서술형 문제
"Screen dimensions: 466x550" 문구가 들어 있는 줄부터 기록 끝까지를 요청까지 포함해 다시 쓰되, 답에 나오는 좌표 값은 모두 87씩 늘려서 적으세요. 그림은 빼고 쓰세요.

_ _ _ _ _

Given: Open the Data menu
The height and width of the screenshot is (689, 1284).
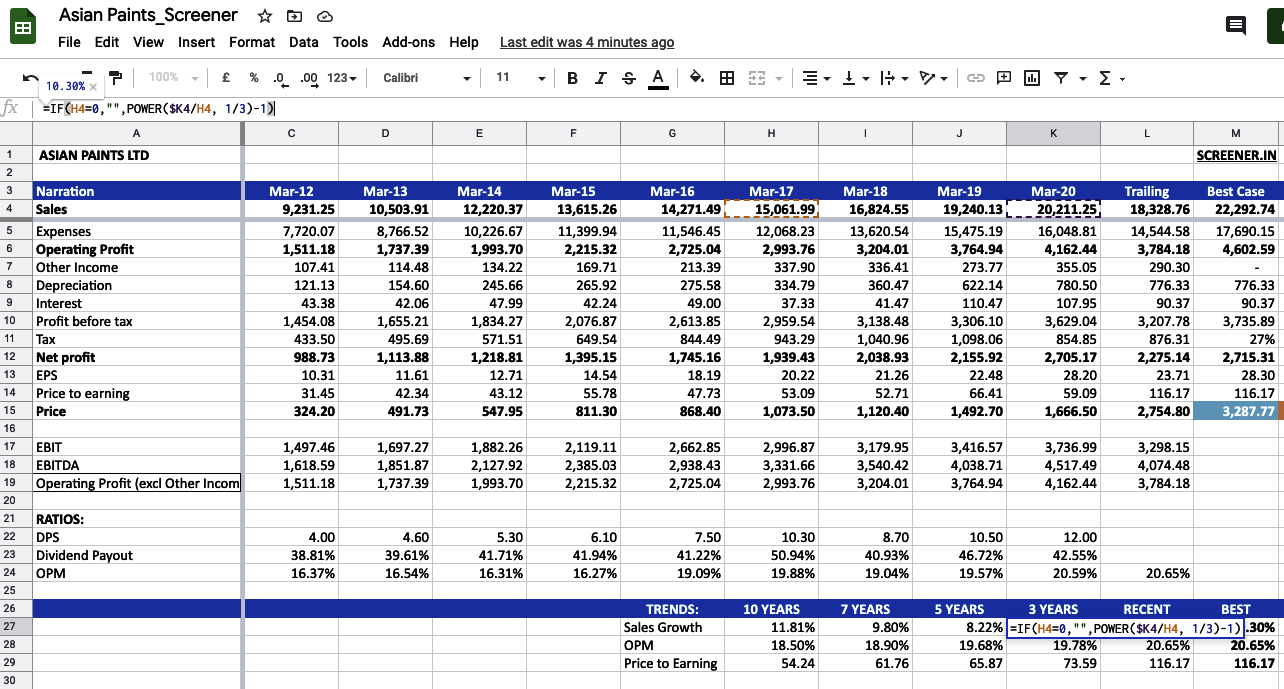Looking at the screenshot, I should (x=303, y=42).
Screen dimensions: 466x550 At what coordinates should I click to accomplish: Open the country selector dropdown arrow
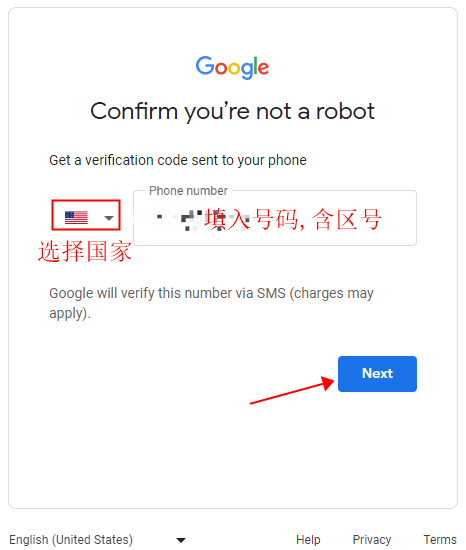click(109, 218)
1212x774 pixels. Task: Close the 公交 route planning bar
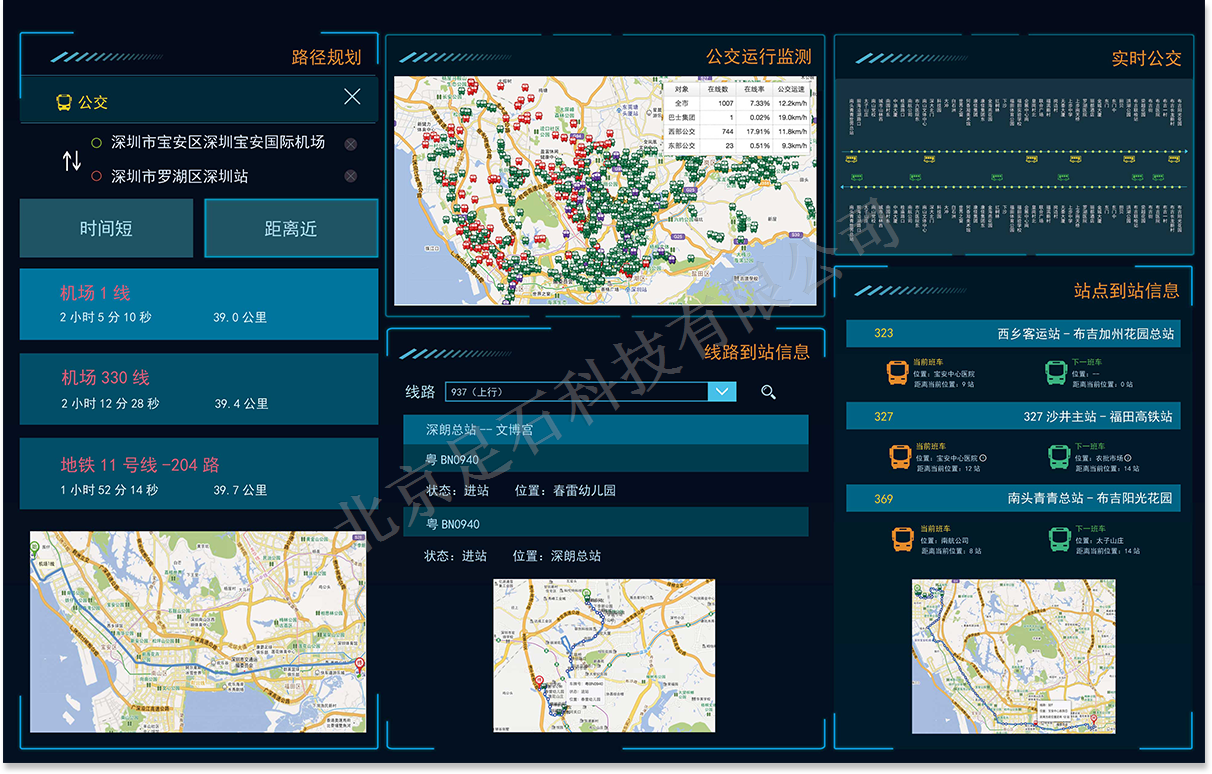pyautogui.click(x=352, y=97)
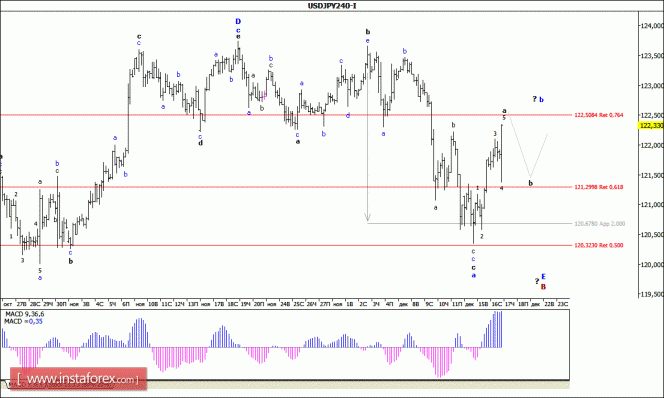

_ _ _ _ _

서술형 풀이
Screen dimensions: 466x550 At what coordinates should I click to accomplish: Open the country selector dropdown arrow
click(196, 305)
1212x774 pixels. Task: Close the 公交 route planning bar
pyautogui.click(x=439, y=184)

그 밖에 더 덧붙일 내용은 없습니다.